Trollope masterfully depicts the characterisics of old age.
My young friend! thou art ignorant in this - as in most other things ... that old man's heart is as soft as thine, if thou couldst but read it. The body dries up and withers away, and the bones grow old; the brain, too, becomes decrepit ... But the heart that is tender once remains tender to the last.
A man shall be possessed of florid youthful blooming health till, it matters not what age. Thirty - forty - fifty, then comes some nipping frost, some period of agony, that robs the fibres of the body of their succulence, and the hale and hearty man is counted among the old.
As a man grows old he wants amusement, more even than when he is young; and then it becomes so difficult to find amusement.
The Earl had been a man quite capable of making himself disagreeable ... Of all of our capabilities this is the one which clings longest to us.
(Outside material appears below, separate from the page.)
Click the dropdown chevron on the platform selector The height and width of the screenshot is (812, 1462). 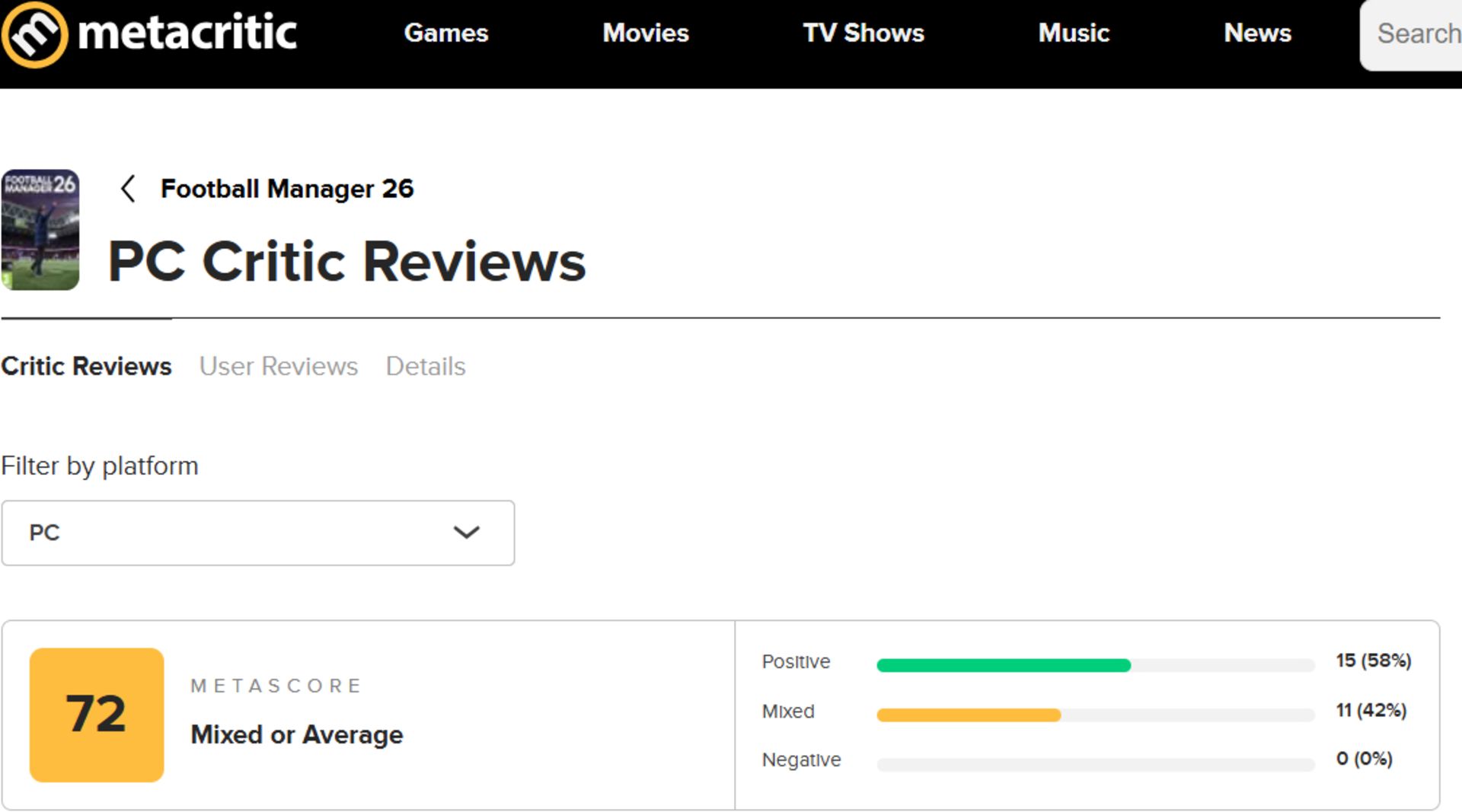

A man does, in truth, remember that which it interests him to remember; and when we hear that memory has gone as age has come on, we should understand that the capacity for interest in the matter has perished. A man will be generally very old and feeble before he forgets how much money he has in the funds.
A man's ideas of generosity change as he advances in age.
The juices of life had been pressed out of him; his thoughts were all of his cares and never of his hopes.
Now I stretch out my hand, and from the further shore I bid adieu to all who have cared to read any among the many words that I have written.
He was one of those men who, as in youth they are never very young, so in age are they never very old.